“…Behold, the Tabernacle of God is with men, and he will dwell with them, and they shall be his people, and God himself shall be with them, and be their God.”~Rev 21:3-4
“…the Tabernacle of God is with men…” Tonight as I was reading my nighttime devotions, these seven words swirled around me and sang deep in my soul. Over and over the WORD etched itself. Carving a niche within to rest and light this world a little more with His love.
God’s tent is with me – – – with you – – – with each and everyone of us – – – He loves us that much. Of course, the questions always follow such revelations – how is that possible? Why? And then – I kick myself in the proverbial “butt”. Why can’t “faith” be as simple as it was when I lay under a tree to talk to my Father?
The busyness of the season pushed (and continues to push) Abba to the back of my agendas so many times over the past few days. I’ve missed prayer times – – -times to grow in the WORD – – – quiet times to plead in the war room – – – and still I have felt His Tabernacle with me – every day – every step – in every word I spoke to others while the prayers of thankfulness thrummed unspoken, deeply within me.
“Here I AM” – with me – with you – – –
Regardless of the bad choices I have made and continue to make, He chooses to be with me. Even when I reject Him, He seeks me out and waits for me to open the flaps of my tent, so that He may enter and share a meal with me. Someday, I will understand how that is possible. Someday, I will understand a love that great. Someday, the questions will be silenced.
“Still through the cloven skies they come,
With peaceful wings unfurled;
And still their heavenly music floats
O’er all the weary world:
Above its sad and lowly plains
They bend on hovering wing,
And ever o’er its Babel sounds
The blessed angels sing.”~”It Came Upon a Midnight Clear”

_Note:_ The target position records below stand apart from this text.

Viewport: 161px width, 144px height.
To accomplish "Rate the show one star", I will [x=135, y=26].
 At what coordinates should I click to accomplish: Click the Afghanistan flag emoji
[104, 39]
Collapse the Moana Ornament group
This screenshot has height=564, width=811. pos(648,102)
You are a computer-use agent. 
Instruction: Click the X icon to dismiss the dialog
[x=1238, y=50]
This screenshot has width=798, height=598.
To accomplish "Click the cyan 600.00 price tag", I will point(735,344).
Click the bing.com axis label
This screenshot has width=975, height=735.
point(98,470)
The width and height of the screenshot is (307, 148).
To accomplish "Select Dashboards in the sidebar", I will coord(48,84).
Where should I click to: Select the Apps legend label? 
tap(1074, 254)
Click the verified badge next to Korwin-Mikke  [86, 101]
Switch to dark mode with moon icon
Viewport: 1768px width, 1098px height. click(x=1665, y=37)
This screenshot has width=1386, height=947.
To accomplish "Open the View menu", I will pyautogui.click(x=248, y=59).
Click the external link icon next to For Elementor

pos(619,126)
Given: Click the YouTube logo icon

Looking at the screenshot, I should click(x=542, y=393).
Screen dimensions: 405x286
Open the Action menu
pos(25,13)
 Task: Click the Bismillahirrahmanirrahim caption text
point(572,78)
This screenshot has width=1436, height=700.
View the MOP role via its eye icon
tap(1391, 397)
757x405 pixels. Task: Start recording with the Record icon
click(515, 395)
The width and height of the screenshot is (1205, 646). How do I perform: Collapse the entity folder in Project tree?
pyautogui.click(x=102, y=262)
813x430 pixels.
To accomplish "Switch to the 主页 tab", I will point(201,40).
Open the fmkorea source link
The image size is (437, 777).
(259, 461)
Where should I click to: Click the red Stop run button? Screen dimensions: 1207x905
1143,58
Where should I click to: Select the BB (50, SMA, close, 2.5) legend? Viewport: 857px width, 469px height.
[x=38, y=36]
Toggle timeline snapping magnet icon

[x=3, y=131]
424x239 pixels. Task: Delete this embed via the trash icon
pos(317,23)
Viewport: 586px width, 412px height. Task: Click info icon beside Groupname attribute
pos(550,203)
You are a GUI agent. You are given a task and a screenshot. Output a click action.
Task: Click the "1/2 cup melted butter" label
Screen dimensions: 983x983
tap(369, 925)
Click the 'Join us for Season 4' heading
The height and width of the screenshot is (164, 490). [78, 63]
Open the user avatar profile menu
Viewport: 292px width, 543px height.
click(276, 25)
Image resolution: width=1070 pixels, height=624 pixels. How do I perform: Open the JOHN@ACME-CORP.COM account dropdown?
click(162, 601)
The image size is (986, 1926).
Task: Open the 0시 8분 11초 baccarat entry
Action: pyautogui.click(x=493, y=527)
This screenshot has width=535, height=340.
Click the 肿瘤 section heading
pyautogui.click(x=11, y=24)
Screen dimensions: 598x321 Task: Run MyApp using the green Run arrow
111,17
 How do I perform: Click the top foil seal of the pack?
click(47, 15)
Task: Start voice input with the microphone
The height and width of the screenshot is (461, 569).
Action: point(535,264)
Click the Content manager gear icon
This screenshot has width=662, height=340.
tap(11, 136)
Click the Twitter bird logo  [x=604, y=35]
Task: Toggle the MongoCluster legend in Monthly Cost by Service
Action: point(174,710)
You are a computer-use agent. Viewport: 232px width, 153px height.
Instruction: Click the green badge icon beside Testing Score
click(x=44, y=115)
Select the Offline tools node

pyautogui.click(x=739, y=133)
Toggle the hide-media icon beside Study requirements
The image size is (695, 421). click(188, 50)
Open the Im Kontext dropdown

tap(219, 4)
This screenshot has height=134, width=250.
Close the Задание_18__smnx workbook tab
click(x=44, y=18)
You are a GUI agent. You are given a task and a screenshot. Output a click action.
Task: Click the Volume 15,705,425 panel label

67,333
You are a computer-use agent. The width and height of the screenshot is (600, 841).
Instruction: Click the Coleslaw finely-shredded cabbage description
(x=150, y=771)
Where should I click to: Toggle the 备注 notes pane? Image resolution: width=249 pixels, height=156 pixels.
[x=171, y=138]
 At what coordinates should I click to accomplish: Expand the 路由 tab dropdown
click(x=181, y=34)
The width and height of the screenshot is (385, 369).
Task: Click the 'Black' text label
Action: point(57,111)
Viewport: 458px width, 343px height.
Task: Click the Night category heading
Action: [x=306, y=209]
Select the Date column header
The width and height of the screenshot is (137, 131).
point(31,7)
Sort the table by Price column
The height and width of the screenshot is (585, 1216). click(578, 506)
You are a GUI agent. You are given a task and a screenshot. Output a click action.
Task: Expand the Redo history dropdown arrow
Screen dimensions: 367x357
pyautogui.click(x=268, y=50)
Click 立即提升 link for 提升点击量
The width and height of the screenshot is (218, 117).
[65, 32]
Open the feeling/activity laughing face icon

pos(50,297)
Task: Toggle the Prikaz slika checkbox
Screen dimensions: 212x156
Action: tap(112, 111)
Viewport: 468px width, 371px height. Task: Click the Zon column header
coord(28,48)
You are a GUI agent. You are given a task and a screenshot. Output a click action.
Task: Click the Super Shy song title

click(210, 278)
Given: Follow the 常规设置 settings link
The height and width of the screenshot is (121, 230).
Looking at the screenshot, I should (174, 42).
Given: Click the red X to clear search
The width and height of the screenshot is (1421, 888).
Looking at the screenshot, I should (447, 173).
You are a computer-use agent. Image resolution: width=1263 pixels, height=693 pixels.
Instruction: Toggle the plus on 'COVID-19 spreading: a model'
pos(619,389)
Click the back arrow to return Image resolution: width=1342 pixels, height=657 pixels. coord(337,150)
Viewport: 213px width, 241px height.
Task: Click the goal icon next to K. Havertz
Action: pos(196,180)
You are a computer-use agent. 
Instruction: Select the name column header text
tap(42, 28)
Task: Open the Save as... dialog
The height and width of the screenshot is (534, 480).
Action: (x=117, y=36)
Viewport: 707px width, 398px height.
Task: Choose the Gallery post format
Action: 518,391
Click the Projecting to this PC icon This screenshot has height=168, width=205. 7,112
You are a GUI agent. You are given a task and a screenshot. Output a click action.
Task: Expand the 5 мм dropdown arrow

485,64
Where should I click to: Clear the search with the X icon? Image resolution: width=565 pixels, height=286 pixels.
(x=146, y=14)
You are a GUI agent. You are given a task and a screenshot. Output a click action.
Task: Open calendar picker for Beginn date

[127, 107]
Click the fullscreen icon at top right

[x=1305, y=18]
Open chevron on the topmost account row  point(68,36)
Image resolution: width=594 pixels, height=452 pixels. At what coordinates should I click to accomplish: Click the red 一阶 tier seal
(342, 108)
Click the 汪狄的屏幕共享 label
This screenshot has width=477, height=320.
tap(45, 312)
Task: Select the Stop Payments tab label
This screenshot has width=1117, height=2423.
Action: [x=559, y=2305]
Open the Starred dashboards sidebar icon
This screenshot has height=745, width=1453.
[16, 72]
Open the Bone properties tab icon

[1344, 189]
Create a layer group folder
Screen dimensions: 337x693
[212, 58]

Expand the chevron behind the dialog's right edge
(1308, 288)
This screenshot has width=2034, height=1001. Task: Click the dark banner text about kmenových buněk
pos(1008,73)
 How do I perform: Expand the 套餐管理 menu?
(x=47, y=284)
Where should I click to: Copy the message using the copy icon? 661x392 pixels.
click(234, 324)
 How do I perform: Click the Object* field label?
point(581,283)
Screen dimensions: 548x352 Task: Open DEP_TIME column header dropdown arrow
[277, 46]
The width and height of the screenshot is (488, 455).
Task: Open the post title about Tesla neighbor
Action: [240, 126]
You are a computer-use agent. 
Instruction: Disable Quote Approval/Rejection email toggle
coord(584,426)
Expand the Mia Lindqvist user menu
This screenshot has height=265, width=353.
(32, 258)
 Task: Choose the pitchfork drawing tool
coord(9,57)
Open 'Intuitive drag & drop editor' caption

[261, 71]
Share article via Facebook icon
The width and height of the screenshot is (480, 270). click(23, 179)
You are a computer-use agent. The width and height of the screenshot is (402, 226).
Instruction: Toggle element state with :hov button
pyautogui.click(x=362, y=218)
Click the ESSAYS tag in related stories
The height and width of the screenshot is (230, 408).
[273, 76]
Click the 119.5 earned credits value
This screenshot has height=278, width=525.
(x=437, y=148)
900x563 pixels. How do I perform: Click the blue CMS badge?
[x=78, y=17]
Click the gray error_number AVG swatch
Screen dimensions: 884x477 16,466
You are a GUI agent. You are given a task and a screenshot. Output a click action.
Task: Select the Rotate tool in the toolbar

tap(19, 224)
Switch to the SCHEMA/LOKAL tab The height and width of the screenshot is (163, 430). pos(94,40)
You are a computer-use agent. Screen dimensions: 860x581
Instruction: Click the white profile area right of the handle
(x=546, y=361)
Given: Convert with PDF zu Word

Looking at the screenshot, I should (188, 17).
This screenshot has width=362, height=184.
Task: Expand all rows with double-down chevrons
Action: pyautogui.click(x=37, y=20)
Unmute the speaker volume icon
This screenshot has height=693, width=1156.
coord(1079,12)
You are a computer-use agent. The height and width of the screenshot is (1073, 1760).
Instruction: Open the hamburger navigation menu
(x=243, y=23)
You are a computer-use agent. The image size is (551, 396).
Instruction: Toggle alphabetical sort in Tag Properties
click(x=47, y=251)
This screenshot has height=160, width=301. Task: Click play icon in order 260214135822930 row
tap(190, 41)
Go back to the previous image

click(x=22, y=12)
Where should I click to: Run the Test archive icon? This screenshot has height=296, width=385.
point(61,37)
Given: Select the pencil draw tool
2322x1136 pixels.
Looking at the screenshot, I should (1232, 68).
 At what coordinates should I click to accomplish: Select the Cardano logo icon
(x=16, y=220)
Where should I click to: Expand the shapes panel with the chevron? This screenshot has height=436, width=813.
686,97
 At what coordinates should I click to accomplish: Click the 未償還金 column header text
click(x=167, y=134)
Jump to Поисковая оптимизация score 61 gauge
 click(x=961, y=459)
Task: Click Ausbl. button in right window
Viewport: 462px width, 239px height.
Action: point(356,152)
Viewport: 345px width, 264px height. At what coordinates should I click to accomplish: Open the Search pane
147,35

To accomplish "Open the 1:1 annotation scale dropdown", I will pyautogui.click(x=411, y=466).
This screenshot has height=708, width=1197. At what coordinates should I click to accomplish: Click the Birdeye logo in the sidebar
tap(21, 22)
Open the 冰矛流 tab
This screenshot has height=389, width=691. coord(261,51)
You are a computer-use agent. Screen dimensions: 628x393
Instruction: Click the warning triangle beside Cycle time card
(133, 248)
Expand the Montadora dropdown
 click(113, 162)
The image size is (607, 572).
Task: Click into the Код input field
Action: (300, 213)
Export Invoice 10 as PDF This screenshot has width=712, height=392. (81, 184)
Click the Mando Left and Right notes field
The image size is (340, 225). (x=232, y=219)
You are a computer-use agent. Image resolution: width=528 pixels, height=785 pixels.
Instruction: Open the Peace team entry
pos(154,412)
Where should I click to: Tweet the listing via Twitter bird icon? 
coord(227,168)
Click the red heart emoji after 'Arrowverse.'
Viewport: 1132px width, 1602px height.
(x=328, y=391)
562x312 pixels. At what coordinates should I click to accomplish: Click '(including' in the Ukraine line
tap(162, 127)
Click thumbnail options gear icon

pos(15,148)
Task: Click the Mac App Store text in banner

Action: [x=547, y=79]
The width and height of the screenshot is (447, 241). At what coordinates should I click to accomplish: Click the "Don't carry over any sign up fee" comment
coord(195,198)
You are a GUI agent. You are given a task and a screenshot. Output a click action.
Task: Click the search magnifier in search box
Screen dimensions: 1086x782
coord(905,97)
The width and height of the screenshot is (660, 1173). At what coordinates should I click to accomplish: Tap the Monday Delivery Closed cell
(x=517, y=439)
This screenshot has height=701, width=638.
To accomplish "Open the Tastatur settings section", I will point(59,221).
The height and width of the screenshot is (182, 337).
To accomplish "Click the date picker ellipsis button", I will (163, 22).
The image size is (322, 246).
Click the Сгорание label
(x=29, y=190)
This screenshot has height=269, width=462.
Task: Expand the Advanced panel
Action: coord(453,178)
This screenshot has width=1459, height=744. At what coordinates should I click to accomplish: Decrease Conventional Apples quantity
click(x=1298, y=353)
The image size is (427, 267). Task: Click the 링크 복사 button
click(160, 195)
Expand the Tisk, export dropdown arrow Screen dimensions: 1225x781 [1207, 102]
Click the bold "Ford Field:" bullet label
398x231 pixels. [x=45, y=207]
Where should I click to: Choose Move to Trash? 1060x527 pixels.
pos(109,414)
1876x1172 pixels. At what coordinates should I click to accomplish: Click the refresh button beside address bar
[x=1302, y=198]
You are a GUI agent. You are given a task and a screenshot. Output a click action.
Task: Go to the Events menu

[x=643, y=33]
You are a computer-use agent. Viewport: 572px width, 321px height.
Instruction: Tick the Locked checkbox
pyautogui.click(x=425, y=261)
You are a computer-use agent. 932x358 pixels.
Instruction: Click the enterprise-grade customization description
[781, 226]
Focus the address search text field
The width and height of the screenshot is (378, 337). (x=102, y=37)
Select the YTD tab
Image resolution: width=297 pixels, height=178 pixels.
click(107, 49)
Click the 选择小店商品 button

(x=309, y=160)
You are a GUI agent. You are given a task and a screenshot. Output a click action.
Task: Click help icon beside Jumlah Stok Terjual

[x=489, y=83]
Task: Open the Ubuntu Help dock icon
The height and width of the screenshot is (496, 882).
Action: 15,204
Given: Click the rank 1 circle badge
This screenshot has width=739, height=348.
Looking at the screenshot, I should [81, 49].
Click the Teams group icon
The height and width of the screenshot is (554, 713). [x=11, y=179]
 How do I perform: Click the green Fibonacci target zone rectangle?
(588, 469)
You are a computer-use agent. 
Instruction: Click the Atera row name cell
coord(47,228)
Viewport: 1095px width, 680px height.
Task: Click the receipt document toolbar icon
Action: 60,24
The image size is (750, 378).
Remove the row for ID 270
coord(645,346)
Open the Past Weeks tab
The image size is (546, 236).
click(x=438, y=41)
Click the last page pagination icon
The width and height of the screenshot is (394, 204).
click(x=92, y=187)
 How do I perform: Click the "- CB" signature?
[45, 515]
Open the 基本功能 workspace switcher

Tonight as I sat outside by the fire with the Hubby and daughters, my heart was listening to other music. Music, not from the neighbors’s bonfire festivities, but music that still issues its timeless reminder – over and over and over. All I have to do is open the flaps of my tent. Invite the Creator of the universe into my tent. His tabernacle is with me. Always. Forever. Forever and ever.